For teachers and career advisers

Russell Group universities work closely with schools and colleges across the UK to help raise attainment and aspirations, and to provide careers IAG

Teachers conference

Collectively, Russell Group universities’ students and staff have an enormous reach, working with thousands of young people and teachers in the UK. In 2015-16 the 20 Russell Group universities in England alone will invest £49 million on outreach activities.

Raising attainment

The key reason why too few students from disadvantaged backgrounds apply to leading universities is that they are not achieving the right grades in the right subjects.

Although universities cannot solve this problem alone, Russell Group universities work extensively with schools and colleges across the UK to support teachers to identify and build on potential – and to raise the attainment of pupils, particularly those from disadvantaged backgrounds.

Our universities do this in a variety of proactive ways, including:

  • Sponsoring academies or setting up schools
  • Running substantial, long-term programmes with students from poorer backgrounds
  • Providing continuing professional development for teachers
  • Delivering academic support through mentoring 
  • Supporting after-school homework clubs and revision sessions

For information on schemes and initiatives run by the Russell Group universities in your area, please use the Useful links.

Information, advice and guidance

Russell Group universities invest significant time and resources in developing and delivering high quality information, advice and guidance initiatives to:

  • Challenge negative perceptions of higher education and raise student aspirations
  • Help students choose the right subjects for them and understand course requirements
  • Provide advice on applications

The Russell Group’s guide, Informed Choices, provides students with information, advice and guidance about their post-16 subject choices.

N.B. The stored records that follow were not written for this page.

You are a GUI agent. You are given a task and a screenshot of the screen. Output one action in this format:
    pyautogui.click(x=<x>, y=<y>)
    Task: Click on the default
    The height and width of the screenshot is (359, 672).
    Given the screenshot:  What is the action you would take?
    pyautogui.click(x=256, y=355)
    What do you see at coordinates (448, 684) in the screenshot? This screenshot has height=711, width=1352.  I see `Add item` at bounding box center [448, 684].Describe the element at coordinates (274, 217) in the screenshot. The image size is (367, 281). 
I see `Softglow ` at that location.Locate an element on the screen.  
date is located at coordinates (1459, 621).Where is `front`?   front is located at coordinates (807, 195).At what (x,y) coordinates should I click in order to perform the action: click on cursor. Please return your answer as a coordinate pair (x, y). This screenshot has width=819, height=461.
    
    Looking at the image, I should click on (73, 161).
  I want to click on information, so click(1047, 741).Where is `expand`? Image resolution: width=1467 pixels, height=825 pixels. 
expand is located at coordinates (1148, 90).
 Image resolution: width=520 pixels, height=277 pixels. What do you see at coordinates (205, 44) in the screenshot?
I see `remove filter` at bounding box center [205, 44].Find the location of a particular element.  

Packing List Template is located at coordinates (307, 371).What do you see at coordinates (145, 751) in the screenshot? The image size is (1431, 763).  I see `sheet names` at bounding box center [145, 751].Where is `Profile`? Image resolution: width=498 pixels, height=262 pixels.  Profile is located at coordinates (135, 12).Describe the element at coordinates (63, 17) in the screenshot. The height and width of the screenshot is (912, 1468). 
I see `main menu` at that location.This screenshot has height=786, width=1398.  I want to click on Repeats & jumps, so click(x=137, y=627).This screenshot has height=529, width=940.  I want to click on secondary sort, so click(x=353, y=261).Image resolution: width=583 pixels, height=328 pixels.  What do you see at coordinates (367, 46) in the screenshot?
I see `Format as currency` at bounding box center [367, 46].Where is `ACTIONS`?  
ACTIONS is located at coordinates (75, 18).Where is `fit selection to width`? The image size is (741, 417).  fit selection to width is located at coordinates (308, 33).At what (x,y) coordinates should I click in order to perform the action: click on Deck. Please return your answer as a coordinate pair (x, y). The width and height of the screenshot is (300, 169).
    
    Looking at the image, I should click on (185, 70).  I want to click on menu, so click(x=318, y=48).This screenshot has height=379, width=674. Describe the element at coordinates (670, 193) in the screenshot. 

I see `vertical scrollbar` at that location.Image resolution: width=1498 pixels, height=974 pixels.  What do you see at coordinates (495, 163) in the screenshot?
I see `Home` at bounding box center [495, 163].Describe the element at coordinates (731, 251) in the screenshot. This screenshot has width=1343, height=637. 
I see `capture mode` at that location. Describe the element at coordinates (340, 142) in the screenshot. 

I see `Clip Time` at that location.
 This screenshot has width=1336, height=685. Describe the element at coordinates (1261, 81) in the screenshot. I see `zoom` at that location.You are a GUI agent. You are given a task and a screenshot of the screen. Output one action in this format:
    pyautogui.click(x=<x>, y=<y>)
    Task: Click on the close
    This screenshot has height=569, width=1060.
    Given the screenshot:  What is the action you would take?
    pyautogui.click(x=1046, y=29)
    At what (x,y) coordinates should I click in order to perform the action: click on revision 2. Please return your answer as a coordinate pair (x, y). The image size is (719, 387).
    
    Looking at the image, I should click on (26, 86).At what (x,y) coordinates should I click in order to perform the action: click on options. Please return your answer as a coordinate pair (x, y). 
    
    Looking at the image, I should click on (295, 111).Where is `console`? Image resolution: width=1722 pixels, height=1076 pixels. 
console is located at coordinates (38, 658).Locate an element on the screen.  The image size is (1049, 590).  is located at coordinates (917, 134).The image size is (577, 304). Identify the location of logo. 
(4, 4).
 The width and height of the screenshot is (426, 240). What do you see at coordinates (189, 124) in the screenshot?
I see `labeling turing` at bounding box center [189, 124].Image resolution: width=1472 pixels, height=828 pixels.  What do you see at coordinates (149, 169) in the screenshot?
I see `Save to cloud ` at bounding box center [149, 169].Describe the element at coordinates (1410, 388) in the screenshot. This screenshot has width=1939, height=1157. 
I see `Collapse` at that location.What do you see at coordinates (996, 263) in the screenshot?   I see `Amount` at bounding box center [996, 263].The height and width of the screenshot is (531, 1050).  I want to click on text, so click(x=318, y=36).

Teachers and advisers can use this in the classroom to help those students with the potential to study at a Russell Group university choose the most appropriate subjects at ages 15 and 16. For information on schemes and initiatives run by the Russell Group universities in your area, please use the Useful links.

Informed Choices

A Russell Group guide to making decisions about post-16 education

Download (PDF, 1.4MB)

 

 

 

Frequently-asked questions:

Below are a series of questions that are frequently asked by teachers and careers advisers. If you can't find an answer to your question here it is likely that there is not a common answer across all 24 Russell Group universities. In this situation, we would encourage you to contact universities' admissions staff directly using the Useful links.

Can someone from the Russell Group come to my school or college to speak to students?

The Russell Group itself is a small policy-focused organisation and so we simply don't have the capacity to accept every invitation to speak in schools and colleges. However, our member universities all have schools liaison and outreach departments who work with schools in many different ways, including talking to parents, teachers and pupils about studying at university and at Russell Group universities in particular. You'll find links to their websites in University website links on this page.

Do students need to study three facilitating subjects at A-level to go to a Russell Group university?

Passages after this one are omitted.